Pracinostat is an oral histone deacetylase inhibitor currently under investigation in a phase 3 study in combination with azacitidine for the treatment of acute myeloid leukemia (AML) in adult patients unfit to receive induction chemotherapy.

Orphan designation provides regulatory and financial incentives for companies to develop and market therapies that treat life-threatening or chronically debilitating conditions affecting no more than 5 in 10,000 people in the European Union, and where no satisfactory treatment is available.

Orphan designation provides incentives for companies seeking protocol assistance from the EMA during the product development phase and direct access to the centralized authorization procedure. The designation also provides a 10-year period of marketing exclusivity if a therapy receives regulatory approval.

The EMA’s Committee for Orphan Medicinal Products adopts an opinion on the granting of orphan drug designation, and that opinion is submitted to the European Commission for a final decision.

Phase 2 study

The EMA’s recommendation that pracinostat receive orphan drug designation is based on results of a phase 2 study, which were presented at the 2016 ASH Annual Meeting.

The study included 50 patients who had a median age of 75 (range, 66-84). Sixty-six percent of patients had de novo AML, and 34% had secondary AML.

The patients received pracinostat at 60 mg orally on days 1, 3, and 5 of each week for 21 days of each 28-day cycle. They received azacitidine at 75 mg/m2 subcutaneously or intravenously on days 1-7 or days 1-5 and 8-9 (per site preference) of each 28-day cycle.

As of October 15, 2016, 90% of patients had discontinued treatment, 42% due to progressive disease, 28% due to adverse events (AEs), 14% due to patient decision, and 6% due to investigator decision.

Fifty-two percent of patients (n=26) achieved the primary endpoint of complete response (CR) plus CR with incomplete count recovery (CRi) plus morphologic leukemia-free state (MLFS).

Forty-two percent of patients had a CR, 4% had a CRi, and 6% achieved MLFS. The median duration of CR/CRi/MLFS was 13.2 months. The median duration of CR/CRi was 17.2 months.

The median overall survival was 19.1 months. The 1-year survival rate was 62%, and the 2-year survival rate was 41%.

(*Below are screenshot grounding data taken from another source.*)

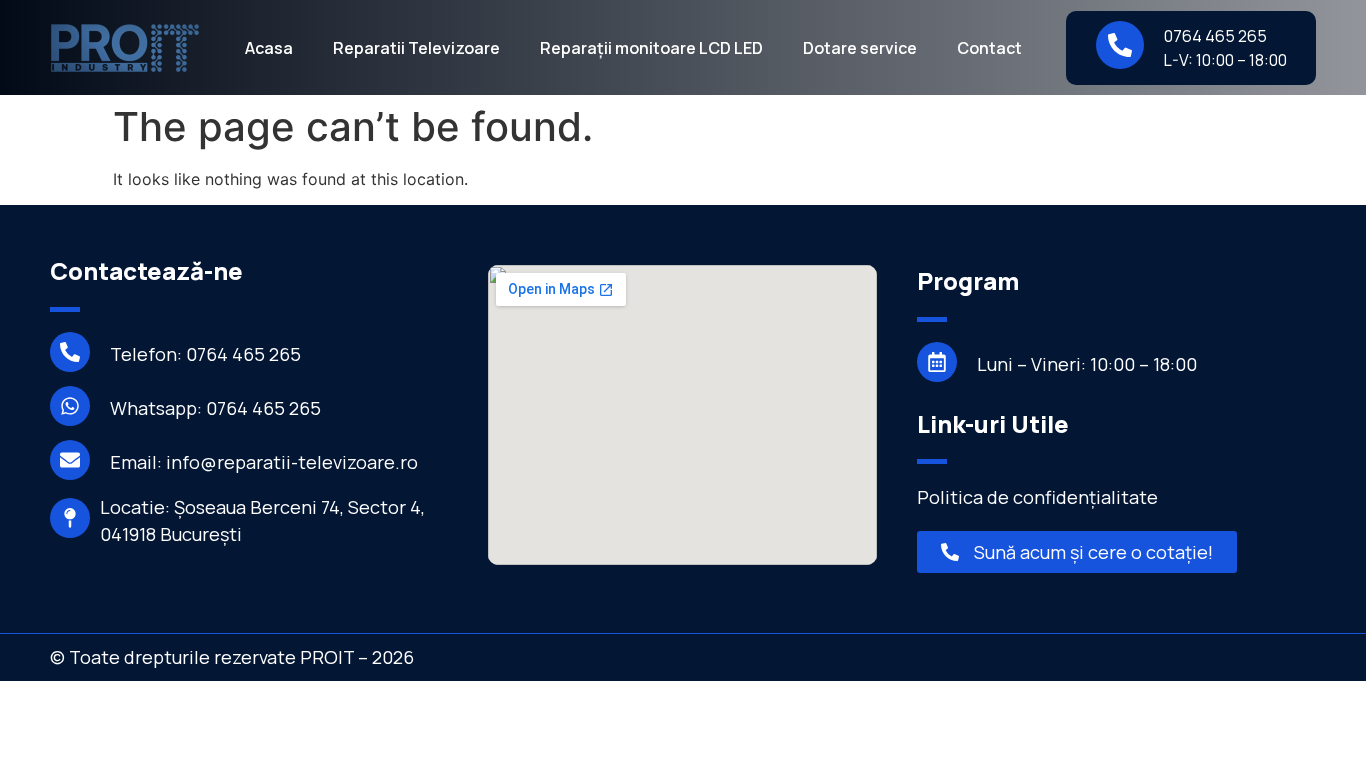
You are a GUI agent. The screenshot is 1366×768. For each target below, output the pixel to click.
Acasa (269, 48)
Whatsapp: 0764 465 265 (215, 408)
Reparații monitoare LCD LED (651, 48)
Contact (989, 48)
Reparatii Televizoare (416, 48)
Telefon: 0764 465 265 (205, 354)
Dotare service (860, 48)
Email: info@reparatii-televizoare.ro (264, 462)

The most common treatment-emergent AEs were nausea (78%), constipation (70%), fatigue (62%), decreased appetite (56%), diarrhea (50%), vomiting (40%), cough (36%), dyspnea (34%), hypokalemia (34%), peripheral edema (34%), pyrexia (34%), dizziness (32%), back pain (28%), insomnia (28%), febrile neutropenia (48%), thrombocytopenia (46%), anemia (38%), and neutropenia (38%).

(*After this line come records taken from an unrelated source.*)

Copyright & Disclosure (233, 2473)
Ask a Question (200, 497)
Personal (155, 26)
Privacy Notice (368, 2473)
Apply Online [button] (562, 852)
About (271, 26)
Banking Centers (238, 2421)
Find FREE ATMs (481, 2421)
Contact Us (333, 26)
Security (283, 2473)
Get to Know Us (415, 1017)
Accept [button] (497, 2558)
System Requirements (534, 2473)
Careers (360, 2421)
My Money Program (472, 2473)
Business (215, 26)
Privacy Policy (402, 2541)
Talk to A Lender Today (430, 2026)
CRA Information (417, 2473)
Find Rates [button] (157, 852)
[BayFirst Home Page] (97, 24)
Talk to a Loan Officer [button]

Treatment-emergent AEs led to discontinuation in 14 patients. Three of these patients developed sepsis that proved fatal.

The other AEs leading to discontinuation included grade 3 acute axonal neuropathy, grade 3 parainfluenza, grade 3 prolonged QTc/atrial fibrillation, grade 1 acute kidney injury, grade 3 diverticulitis, grade 3 supraglottic ulcer, grade 2 upper respiratory infection, grade 3 fatigue (n=2), and grades 1 and 3 intermittent fatigue (n=2).